:: Exercise details ::
Every record, from first to last, should be retyped word for word.

:: Dataset records ::
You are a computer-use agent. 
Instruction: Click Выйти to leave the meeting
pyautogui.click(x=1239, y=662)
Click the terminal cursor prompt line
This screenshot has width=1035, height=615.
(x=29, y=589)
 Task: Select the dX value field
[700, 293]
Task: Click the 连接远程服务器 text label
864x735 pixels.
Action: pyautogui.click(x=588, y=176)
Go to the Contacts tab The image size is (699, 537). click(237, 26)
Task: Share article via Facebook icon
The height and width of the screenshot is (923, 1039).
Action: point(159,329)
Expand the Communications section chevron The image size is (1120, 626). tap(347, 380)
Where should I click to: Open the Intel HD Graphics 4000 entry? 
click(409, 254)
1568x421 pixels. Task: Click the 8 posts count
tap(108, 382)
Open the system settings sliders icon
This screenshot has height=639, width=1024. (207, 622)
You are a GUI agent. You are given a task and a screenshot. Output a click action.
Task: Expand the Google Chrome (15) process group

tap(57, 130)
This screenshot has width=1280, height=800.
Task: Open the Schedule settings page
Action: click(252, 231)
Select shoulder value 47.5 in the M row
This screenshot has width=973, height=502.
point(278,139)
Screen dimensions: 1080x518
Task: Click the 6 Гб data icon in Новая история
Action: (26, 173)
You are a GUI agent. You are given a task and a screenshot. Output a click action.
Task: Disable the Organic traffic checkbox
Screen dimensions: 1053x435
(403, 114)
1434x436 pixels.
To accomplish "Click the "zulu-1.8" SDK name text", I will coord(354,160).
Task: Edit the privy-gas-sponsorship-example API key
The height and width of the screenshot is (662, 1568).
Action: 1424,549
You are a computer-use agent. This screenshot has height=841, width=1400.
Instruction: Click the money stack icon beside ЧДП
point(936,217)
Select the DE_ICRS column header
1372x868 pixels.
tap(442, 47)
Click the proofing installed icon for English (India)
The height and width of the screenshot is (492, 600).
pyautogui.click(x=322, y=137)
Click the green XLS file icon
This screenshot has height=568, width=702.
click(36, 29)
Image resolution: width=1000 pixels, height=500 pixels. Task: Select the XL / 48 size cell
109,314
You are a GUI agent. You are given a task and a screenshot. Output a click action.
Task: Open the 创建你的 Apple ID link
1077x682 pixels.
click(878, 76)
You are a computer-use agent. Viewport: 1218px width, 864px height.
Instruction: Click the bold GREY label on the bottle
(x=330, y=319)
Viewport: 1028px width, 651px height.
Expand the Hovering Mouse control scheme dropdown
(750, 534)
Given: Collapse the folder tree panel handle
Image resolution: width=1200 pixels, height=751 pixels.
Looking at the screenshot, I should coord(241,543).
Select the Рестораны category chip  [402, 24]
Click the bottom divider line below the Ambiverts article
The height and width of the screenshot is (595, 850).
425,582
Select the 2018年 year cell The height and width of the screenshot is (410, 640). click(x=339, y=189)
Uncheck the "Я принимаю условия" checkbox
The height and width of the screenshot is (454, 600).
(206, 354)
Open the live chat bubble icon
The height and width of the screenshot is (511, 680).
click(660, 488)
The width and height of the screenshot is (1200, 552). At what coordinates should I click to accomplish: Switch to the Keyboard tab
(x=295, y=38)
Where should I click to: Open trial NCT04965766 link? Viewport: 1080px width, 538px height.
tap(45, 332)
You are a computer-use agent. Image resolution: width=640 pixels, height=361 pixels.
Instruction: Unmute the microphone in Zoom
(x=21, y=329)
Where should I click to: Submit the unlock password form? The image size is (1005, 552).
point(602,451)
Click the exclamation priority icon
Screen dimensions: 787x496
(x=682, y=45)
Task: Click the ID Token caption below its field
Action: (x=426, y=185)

:: Written answer ::
You are a computer-use agent. 
Instruction: Click Выйти to leave the meeting
pyautogui.click(x=1239, y=662)
Click the terminal cursor prompt line
This screenshot has width=1035, height=615.
(x=29, y=589)
 Task: Select the dX value field
[700, 293]
Task: Click the 连接远程服务器 text label
864x735 pixels.
Action: pyautogui.click(x=588, y=176)
Go to the Contacts tab The image size is (699, 537). click(237, 26)
Task: Share article via Facebook icon
The height and width of the screenshot is (923, 1039).
Action: point(159,329)
Expand the Communications section chevron The image size is (1120, 626). tap(347, 380)
Where should I click to: Open the Intel HD Graphics 4000 entry? 
click(409, 254)
1568x421 pixels. Task: Click the 8 posts count
tap(108, 382)
Open the system settings sliders icon
This screenshot has height=639, width=1024. (207, 622)
You are a GUI agent. You are given a task and a screenshot. Output a click action.
Task: Expand the Google Chrome (15) process group

tap(57, 130)
This screenshot has width=1280, height=800.
Task: Open the Schedule settings page
Action: click(252, 231)
Select shoulder value 47.5 in the M row
This screenshot has width=973, height=502.
point(278,139)
Screen dimensions: 1080x518
Task: Click the 6 Гб data icon in Новая история
Action: (26, 173)
You are a GUI agent. You are given a task and a screenshot. Output a click action.
Task: Disable the Organic traffic checkbox
Screen dimensions: 1053x435
(403, 114)
1434x436 pixels.
To accomplish "Click the "zulu-1.8" SDK name text", I will coord(354,160).
Task: Edit the privy-gas-sponsorship-example API key
The height and width of the screenshot is (662, 1568).
Action: 1424,549
You are a computer-use agent. This screenshot has height=841, width=1400.
Instruction: Click the money stack icon beside ЧДП
point(936,217)
Select the DE_ICRS column header
1372x868 pixels.
tap(442, 47)
Click the proofing installed icon for English (India)
The height and width of the screenshot is (492, 600).
pyautogui.click(x=322, y=137)
Click the green XLS file icon
This screenshot has height=568, width=702.
click(36, 29)
Image resolution: width=1000 pixels, height=500 pixels. Task: Select the XL / 48 size cell
109,314
You are a GUI agent. You are given a task and a screenshot. Output a click action.
Task: Open the 创建你的 Apple ID link
1077x682 pixels.
click(878, 76)
You are a computer-use agent. Viewport: 1218px width, 864px height.
Instruction: Click the bold GREY label on the bottle
(x=330, y=319)
Viewport: 1028px width, 651px height.
Expand the Hovering Mouse control scheme dropdown
(750, 534)
Given: Collapse the folder tree panel handle
Image resolution: width=1200 pixels, height=751 pixels.
Looking at the screenshot, I should coord(241,543).
Select the Рестораны category chip  [402, 24]
Click the bottom divider line below the Ambiverts article
The height and width of the screenshot is (595, 850).
425,582
Select the 2018年 year cell The height and width of the screenshot is (410, 640). click(x=339, y=189)
Uncheck the "Я принимаю условия" checkbox
The height and width of the screenshot is (454, 600).
(206, 354)
Open the live chat bubble icon
The height and width of the screenshot is (511, 680).
click(660, 488)
The width and height of the screenshot is (1200, 552). At what coordinates should I click to accomplish: Switch to the Keyboard tab
(x=295, y=38)
Where should I click to: Open trial NCT04965766 link? Viewport: 1080px width, 538px height.
tap(45, 332)
You are a computer-use agent. Image resolution: width=640 pixels, height=361 pixels.
Instruction: Unmute the microphone in Zoom
(x=21, y=329)
Where should I click to: Submit the unlock password form? The image size is (1005, 552).
point(602,451)
Click the exclamation priority icon
Screen dimensions: 787x496
(x=682, y=45)
Task: Click the ID Token caption below its field
Action: (x=426, y=185)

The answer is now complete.